The relative composition error of the proposed method and the CAPZ method

6.6 Experiment four

The fourth experiment studies the error performance of approximating the full-length HRIRs (N = 512) with a different set of azimuth angles, namely, α = 30, β = 330, γ = 240, and δ = 120 (degrees). The results are shown in Fig. 7, which reveals that the characteristics of the composition errors of the first and the second sets of angles are very similar. For most of the computational regions (M < 1000 and M > 1300), the proposed approach has lower composition errors than those of the CAPZ approach. The composition errors of the full-length version are much higher than those of the compact version, because the values of h θ(i)[n] in the full-length version are not zeros for n > 128. These values, though very small, still contribute to making errors. Overall speaking, we can conclude that the proposed approach gives a composition error better than the CAPZ approach when the computing resources are limited (M < 1000).

Fig. 7
figure 7

Composition errors when modeling HRIRs with 512 coefficients

6.7 Experiment five

This experiment studies whether the proposed approach is effective for audio signals of different varieties. Several test items from different sources are used. The first and second one are also Dolby-digital trailers designed to demonstrate the capability of the five-channel surround sound. The third and fourth items are musical works from Internet [2]. These works contain different types of instruments played at different locations (azimuth angles). However, most instruments are located in front of the audience (i.e., in the front channels). The fifth one is a surround test file containing a female voice saying ‘front left’, ‘center’, etc. for each channel. Items sixth to ten are video clips retrieved from DVD discs. The first eight items have duration of 30 s or less, whereas the last two items have 10 min. The details of the test pieces are listed in Table 2. Overall, these test pieces cover many real scenarios a player may encounter. To simplify the comparison, we use M = 220 for all test items.
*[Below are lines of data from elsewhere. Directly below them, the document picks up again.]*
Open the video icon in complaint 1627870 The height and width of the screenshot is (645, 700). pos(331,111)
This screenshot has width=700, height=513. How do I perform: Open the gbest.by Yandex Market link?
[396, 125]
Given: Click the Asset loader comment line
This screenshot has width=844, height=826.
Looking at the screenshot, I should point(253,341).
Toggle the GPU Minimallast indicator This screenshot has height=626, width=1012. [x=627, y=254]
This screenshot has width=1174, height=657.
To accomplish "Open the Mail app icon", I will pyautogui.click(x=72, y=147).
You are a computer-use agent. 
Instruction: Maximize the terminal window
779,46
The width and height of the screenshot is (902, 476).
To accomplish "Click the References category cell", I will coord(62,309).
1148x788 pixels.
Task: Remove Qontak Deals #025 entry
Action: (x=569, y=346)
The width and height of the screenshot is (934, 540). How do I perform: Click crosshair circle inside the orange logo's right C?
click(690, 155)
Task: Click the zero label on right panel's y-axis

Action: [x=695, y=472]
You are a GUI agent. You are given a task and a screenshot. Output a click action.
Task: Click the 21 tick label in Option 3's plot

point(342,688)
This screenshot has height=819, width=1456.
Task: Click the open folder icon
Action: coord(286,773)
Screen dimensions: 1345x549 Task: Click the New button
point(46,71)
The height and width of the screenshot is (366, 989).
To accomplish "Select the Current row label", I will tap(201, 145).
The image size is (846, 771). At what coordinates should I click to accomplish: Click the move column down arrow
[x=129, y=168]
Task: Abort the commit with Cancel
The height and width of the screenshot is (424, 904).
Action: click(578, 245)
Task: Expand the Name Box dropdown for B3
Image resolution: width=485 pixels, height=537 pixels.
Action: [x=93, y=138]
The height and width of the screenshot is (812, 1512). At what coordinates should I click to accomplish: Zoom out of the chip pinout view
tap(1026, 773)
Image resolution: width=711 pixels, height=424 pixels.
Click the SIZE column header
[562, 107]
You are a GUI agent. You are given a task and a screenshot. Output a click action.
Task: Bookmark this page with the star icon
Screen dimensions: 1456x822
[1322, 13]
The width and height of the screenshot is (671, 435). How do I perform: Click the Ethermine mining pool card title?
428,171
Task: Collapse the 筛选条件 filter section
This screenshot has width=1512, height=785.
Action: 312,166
The resulting composition errors are given in Fig. 8, which shows that the proposed approach constantly outperform the CAPZ approach for all test items. We also note that the composition error is a function of audio contents, a reasonable situation. However, the proposed approach produces composition errors with much less fluctuation than the CAPZ does. Therefore, the proposed approach not only performs better, but also more consistently.

Table 2 The test items used in experiment five
Fig. 8
figure 8

Composition errors of various test items. The values are reported by discarding the negative signs

7 Conclusions

In this paper, we propose a method to optimally truncate HRIRs for reproducing spatial sound for headphones with a lower computational cost. The approximated impulse response contains a portion of the original impulse response plus a flat-line. The numbers of coefficients preserved in the approximated impulse responses are determined by a dynamic programming algorithm. The experimental results show that the proposed approach yields modeling errors to less than −15 dB when the amount of computation is about 35 % of that required in the direction computation. We also implement the CAPZ approach as an alternative approach for comparison. Given the same amount of computation, the proposed approach is better than the CAPZ approach in terms of both modeling and composition errors. Therefore, when computing resources are limited, the proposed approach is a better choice to reproduce spatial sound for headphones.